### Task statement
Copy each line of the data beneath in which the word "Choose" appears.

### Saved entries
——————
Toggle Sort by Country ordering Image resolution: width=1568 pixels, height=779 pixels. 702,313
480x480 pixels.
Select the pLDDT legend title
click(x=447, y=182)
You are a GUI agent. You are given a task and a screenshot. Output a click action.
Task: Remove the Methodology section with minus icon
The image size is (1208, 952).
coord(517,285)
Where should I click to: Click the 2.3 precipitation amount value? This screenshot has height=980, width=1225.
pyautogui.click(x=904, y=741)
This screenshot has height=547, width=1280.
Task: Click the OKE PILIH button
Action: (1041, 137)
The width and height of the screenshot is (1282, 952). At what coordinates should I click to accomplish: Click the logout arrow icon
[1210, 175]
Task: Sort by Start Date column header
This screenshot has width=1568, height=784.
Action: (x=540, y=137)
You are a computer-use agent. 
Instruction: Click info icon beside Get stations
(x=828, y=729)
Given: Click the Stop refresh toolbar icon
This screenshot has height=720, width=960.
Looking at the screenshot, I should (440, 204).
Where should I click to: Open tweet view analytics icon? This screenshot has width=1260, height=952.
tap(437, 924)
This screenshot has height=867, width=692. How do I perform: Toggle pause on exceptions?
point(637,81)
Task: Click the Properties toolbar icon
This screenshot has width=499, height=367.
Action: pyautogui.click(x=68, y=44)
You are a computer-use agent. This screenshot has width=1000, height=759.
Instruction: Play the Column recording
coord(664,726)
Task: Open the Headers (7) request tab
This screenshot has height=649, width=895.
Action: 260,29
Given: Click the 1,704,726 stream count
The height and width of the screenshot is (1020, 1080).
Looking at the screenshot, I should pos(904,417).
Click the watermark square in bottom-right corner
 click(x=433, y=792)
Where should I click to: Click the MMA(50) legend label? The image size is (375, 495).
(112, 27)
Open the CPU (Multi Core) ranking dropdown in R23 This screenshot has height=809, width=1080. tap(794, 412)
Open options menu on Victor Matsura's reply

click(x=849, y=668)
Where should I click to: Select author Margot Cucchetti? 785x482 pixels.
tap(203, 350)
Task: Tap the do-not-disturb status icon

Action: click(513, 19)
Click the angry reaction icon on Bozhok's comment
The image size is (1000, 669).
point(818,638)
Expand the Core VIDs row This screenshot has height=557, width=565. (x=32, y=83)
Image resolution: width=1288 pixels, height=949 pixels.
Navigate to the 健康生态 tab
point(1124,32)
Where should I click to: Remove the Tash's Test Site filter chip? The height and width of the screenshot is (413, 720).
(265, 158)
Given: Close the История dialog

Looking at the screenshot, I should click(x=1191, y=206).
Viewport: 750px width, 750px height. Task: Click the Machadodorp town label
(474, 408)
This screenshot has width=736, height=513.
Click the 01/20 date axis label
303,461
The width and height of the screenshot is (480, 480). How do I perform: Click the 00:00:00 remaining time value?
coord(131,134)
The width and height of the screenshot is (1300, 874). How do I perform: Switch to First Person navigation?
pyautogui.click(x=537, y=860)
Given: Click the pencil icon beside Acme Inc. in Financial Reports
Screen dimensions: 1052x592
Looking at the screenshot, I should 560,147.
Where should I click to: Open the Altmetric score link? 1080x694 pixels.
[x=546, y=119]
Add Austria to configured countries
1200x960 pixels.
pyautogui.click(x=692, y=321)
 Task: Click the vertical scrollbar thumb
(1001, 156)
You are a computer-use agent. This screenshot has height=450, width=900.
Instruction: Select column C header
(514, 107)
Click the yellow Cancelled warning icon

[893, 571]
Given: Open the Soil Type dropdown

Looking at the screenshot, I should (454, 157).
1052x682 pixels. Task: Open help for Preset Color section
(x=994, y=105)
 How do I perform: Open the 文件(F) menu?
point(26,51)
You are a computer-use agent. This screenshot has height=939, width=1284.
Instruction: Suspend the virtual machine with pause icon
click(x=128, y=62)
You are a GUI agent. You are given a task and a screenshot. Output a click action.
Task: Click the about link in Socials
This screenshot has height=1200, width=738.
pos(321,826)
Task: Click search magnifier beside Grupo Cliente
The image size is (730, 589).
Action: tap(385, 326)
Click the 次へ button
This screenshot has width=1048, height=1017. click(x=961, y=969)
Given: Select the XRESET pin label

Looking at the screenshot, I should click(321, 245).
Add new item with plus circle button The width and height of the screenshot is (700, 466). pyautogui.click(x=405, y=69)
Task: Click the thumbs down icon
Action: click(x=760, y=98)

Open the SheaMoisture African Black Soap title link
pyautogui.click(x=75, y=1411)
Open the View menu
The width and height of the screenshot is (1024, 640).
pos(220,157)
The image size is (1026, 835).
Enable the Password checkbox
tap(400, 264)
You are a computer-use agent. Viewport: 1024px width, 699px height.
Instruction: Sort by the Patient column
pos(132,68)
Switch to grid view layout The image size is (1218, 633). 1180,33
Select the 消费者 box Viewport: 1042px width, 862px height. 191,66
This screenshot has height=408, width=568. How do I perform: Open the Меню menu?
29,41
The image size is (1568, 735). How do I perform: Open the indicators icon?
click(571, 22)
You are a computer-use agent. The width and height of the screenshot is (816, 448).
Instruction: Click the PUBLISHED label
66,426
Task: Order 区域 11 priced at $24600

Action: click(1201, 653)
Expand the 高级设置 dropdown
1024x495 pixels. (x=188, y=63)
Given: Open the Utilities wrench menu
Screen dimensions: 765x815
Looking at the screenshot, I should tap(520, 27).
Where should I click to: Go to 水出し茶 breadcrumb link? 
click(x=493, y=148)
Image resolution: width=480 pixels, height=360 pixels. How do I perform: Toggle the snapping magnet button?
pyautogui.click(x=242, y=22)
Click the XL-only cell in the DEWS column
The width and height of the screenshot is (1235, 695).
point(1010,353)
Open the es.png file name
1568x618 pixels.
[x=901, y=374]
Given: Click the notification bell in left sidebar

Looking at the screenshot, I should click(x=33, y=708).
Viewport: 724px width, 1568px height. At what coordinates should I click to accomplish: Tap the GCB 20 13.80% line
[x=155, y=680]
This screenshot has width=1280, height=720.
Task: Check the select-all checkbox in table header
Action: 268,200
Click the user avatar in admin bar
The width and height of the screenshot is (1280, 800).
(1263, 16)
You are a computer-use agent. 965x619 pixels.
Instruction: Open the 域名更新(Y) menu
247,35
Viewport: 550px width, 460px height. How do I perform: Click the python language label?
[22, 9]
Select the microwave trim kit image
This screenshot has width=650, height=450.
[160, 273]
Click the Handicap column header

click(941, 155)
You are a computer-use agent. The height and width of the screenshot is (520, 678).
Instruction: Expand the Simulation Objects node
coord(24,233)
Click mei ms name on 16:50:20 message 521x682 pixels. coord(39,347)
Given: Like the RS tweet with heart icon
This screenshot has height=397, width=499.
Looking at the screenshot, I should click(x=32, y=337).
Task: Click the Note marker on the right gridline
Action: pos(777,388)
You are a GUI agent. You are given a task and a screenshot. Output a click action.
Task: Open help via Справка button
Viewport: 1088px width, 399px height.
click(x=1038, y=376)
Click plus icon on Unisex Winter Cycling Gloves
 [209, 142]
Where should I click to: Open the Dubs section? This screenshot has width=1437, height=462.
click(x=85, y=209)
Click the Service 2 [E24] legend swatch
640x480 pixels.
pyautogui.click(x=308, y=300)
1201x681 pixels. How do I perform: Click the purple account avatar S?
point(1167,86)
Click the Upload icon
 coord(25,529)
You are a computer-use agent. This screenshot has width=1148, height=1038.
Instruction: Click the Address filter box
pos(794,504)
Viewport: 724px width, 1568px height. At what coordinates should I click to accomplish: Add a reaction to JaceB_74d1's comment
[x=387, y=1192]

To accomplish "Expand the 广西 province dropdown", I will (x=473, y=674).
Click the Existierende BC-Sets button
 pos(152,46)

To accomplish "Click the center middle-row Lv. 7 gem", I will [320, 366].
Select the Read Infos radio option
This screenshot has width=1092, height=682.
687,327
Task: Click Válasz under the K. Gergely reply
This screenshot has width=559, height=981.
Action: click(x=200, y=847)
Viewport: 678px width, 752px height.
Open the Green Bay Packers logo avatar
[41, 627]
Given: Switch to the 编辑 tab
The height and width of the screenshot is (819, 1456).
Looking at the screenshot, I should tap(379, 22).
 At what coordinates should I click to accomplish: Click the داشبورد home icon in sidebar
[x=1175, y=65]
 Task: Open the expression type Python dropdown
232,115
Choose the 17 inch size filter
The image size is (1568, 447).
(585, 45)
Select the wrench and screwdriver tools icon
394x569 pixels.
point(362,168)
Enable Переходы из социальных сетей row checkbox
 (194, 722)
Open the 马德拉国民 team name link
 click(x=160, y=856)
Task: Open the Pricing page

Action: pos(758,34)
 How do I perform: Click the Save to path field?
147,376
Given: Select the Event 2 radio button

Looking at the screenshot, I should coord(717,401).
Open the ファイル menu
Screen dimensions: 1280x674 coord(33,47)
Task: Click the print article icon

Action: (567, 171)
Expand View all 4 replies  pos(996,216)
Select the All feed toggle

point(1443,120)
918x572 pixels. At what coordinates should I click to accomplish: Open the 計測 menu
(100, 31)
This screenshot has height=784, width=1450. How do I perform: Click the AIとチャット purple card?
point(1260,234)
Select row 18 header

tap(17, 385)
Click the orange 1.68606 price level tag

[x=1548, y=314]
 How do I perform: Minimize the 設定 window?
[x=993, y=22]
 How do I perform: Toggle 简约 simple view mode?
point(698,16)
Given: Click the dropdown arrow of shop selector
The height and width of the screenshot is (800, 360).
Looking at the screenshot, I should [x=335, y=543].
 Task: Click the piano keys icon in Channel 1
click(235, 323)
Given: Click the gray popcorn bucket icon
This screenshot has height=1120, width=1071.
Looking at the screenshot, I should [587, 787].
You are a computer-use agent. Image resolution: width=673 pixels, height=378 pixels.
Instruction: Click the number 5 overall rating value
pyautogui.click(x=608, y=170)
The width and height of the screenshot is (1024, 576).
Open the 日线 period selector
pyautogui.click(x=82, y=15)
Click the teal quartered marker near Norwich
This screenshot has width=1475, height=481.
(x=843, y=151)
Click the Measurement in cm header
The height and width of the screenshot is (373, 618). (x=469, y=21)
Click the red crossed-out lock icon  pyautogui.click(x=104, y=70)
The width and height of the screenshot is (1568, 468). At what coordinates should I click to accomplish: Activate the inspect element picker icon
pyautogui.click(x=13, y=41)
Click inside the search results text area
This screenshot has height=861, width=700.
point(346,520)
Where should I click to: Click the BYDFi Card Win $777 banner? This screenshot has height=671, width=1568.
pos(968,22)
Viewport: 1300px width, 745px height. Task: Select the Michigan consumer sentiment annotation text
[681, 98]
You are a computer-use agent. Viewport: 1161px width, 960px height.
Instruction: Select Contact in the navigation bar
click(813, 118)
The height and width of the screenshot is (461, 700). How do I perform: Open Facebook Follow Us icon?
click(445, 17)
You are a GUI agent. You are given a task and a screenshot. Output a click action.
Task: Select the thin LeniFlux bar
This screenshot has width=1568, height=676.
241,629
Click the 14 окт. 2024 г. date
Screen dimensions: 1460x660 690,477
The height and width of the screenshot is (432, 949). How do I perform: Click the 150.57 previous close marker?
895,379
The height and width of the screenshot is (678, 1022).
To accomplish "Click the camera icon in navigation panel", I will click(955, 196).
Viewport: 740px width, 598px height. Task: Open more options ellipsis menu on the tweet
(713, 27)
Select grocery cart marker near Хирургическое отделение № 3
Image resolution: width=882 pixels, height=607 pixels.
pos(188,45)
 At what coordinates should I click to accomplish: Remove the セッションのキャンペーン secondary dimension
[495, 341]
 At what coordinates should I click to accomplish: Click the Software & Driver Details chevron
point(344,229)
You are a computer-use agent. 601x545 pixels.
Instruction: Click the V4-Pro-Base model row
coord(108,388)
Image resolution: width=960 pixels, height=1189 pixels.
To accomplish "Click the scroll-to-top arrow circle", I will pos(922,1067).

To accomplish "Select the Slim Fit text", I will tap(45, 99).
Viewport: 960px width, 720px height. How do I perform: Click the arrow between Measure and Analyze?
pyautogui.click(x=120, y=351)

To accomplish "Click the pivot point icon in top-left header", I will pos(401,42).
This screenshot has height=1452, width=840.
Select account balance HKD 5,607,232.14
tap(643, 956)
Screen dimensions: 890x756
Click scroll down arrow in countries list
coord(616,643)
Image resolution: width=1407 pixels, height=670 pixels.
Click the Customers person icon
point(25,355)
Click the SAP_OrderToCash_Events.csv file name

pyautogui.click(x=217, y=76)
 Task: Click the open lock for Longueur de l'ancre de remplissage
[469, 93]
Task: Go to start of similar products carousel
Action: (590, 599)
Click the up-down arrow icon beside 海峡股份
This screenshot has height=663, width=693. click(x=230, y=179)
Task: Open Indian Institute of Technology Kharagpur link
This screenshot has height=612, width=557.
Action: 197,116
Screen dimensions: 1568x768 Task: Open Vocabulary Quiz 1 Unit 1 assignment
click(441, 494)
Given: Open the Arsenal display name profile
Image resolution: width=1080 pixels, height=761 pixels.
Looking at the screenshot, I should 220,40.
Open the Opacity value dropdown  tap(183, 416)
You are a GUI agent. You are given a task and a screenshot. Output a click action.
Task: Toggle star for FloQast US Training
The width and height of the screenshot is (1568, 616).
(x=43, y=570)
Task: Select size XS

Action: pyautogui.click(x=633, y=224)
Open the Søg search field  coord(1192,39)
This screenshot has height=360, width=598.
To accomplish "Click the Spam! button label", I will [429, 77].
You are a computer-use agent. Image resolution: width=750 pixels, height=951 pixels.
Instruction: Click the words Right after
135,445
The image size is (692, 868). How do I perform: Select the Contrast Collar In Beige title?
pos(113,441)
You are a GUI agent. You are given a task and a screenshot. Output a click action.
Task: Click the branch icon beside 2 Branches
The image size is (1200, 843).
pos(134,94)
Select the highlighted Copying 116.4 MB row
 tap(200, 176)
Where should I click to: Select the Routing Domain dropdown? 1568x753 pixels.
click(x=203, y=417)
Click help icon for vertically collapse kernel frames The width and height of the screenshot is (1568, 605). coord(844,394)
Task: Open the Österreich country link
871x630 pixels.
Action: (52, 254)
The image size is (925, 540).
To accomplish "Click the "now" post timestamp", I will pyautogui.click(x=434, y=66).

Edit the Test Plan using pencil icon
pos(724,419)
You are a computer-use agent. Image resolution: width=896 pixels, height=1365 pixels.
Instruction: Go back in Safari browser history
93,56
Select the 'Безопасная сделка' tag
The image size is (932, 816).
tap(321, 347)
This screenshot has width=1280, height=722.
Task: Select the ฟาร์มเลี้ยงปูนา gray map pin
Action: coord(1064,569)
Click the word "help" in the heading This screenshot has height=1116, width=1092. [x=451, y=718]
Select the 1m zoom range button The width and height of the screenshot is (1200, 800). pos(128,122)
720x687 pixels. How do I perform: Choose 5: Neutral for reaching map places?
——————
### Written answer
Choose the 17 inch size filter
720x687 pixels. How do I perform: Choose 5: Neutral for reaching map places?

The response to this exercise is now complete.